Teen smokers 'heed health warnings' on plain cigarette packs
Teenagers who occasionally smoke are more likely to pay attention to health warnings on cigarette packets that have been stripped of branding, according to a small UK study.
Researchers at the University of Bristol, writing in the journal Addiction, say that adolescent smokers are more likely to pay attention to the health warnings on cigarette packages if distracting logos, fonts and colours are removed.
Their findings are the result of a study in which 87 teenage students from secondary schools in Bristol were shown 20 images of cigarette packs. Each image was displayed on a computer screen for 10 seconds while a device tracked the subject's eye movements.
The images showed a mixture of conventional and colourful popular cigarette brands, and plain packs with the name of the brand in a plain font. All of the packs carried a standard pictorial health warning.
Students who smoked daily tended to avoid looking at any health warnings at all, but teenagers who occasionally smoked paid more attention to the health warnings on the plain packs than those on the branded packs.
Students who had never smoked paid attention to the health warnings on both types of pack.
Previous research has already shown that pictorial health warnings can discourage young smokers, and more than 75,000 people have so far signed up to support Cancer Research UK's 'The answer is plain' campaign, which is calling on the Government to pass legislation that will require all tobacco products to be sold in plain, standardised packaging.
The Department of Health public consultation on plain packaging closes this Friday.
Lead researcher Olivia Maynard commented: "The use of eye tracking technology provides an invaluable tool in assessing the impact of health warnings on plain cigarette packaging."

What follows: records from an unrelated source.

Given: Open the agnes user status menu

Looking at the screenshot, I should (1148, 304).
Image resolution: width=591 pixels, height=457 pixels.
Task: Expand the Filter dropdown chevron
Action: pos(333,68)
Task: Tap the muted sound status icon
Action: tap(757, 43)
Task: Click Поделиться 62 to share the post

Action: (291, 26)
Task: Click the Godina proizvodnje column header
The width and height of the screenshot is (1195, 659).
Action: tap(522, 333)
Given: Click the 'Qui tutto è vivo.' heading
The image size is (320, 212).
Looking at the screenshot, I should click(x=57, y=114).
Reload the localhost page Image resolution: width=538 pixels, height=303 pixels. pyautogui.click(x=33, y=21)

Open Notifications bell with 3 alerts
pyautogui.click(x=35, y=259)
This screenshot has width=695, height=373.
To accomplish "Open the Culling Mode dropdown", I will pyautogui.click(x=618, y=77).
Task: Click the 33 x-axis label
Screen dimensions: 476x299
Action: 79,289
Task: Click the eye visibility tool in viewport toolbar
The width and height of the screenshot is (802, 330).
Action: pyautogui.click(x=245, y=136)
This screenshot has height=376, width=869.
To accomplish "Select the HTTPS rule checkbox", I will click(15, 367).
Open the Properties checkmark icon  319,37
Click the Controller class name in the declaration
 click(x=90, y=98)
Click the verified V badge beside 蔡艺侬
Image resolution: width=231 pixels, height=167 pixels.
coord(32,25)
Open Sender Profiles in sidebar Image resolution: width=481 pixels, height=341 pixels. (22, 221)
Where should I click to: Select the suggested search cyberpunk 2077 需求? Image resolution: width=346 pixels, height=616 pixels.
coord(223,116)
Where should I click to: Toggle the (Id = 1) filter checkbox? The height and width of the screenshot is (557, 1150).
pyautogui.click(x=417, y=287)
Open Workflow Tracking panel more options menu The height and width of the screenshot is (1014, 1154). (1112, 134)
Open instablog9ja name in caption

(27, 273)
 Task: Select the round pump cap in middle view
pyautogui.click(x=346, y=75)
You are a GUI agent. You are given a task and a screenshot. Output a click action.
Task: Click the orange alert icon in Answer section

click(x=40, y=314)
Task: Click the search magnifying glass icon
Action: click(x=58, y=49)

She said the findings show that cigarette packs without attractive designs and imagery could be an effective way of increasing the prominence of health warnings among young casual smokers, but added that research is needed to address why daily smokers take less notice of the health warnings on cigarette packets.
Jean King, director of tobacco control at Cancer Research UK, said: "This is yet further evidence of the impact of cigarette packaging on how young people think about tobacco. Tobacco packaging clearly plays a marketing role and it's interesting to see how the packaging can distract from health messages.
"The scale of the health problems caused by tobacco is devastating, with more than a quarter of all cancer deaths caused by smoking. Removing the glitzy and distracting designs will help enhance the effect of warnings, reduce the appeal of cigarettes and give millions of young people one less reason to start smoking. With the government consultation on the future of tobacco packaging about to close, we urge the Department of Health to move as swiftly as possible to end the packet racket and put tobacco in plain packs."